Attention problems often lead to self-medication with street drugs or through illegal prescription drug use. Adderall and Ritalin are sometimes abused by individuals who want to study or work longer and have more focus. These individuals may or may not have undiagnosed attention disorders, but by abusing drugs they are putting themselves at risk for developing addiction and greater attention problems due to withdrawal symptoms and side effects. While these drugs are unlikely to cause addiction when taken as prescribed for attention deficit hyperactive disorder (ADHD), they can be addictive when abused or when taken by someone without an attention disorder. Individuals that abuse cocaine and amphetamines may also be self-medicating attention problems.
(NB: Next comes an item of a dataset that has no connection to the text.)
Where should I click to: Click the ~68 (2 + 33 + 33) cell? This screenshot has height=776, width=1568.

Causes of Addiction and Attention Problems
Attention problems and addiction sometimes have similar causes. Mental health issues such as depression or anxiety disorder make it hard to concentrate or focus, and these same issues may lead a person to self-medicate with drugs or alcohol. Attention problems aren’t necessarily the result of a mental health issue, as high amounts of stress can lower an individual’s ability to concentrate and focus. Family or relationship trouble can also distract individuals from work or other activities and may lead to drug or alcohol use to cope.
How Untreated Attention Problems May Lead to Addiction
Attention problems may stem from a brain chemical imbalance. Symptoms of ADHD often first appear in childhood but may be mistaken for normal childhood energy. Attention disorders may cause social anxiety, inhibited learning ability or low self-esteem. Attention problems increase the chance that an individual will take risks and be impulsive, making drug use more likely. Prescribed medication taken as directed may decrease the likelihood an individual will self-medicate by abusing drugs, but even prescribed drug use isn’t a substitution for therapy and counseling.
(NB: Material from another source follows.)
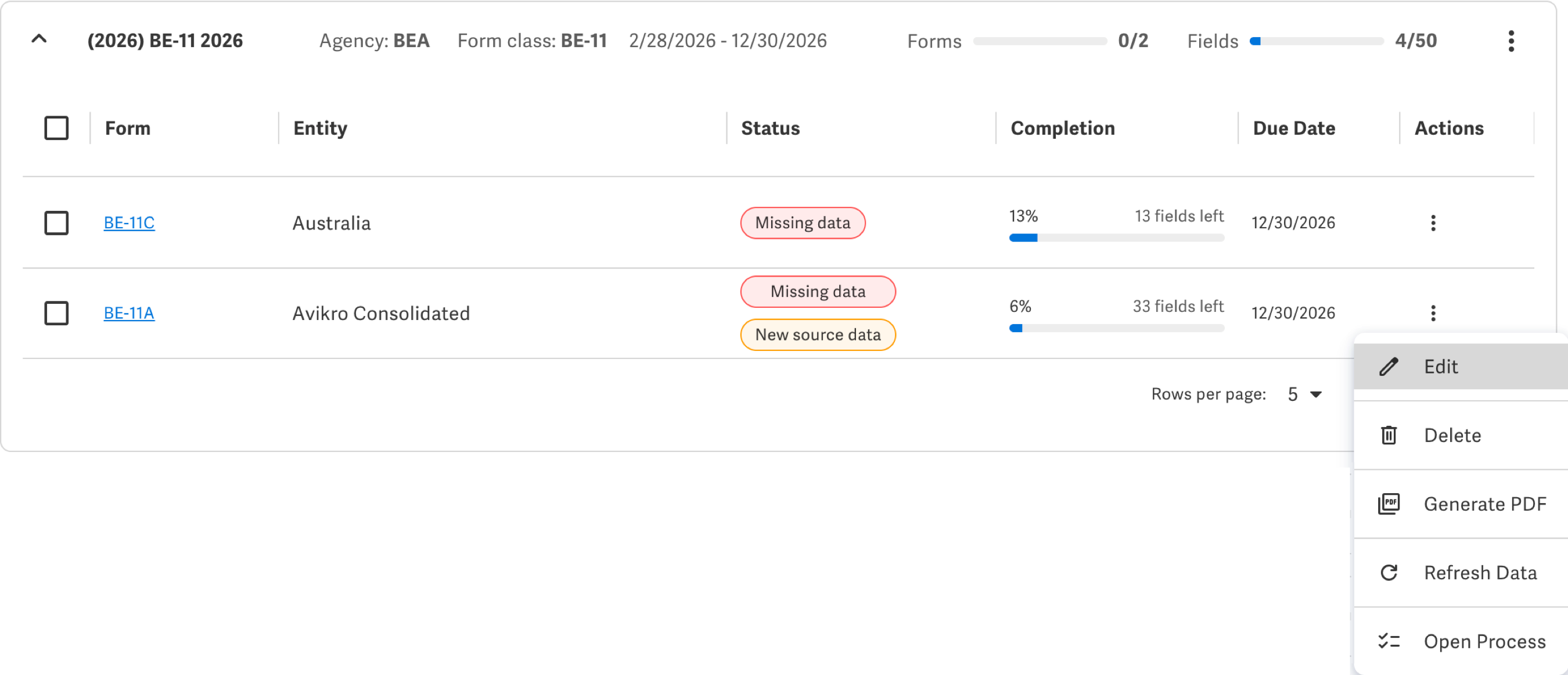Open the BE-11C form link
This screenshot has width=1568, height=675.
point(129,222)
How Addiction Causes Attention Problems
Repeated abuse of drugs or alcohol can lead to mood swings, depression, anxiety and psychological withdrawal symptoms. When the brain is being bombarded by constant chemical changes, it is more difficult to focus and concentrate on daily tasks. Addiction makes it more difficult to tell if attention problems are due to drug abuse or an attention disorder, but integrated treatment can help. Amphetamines are sometimes used to treat ADHD, but if an individual has abused these drugs it may be more difficult to prescribe medication to treat their attention problems.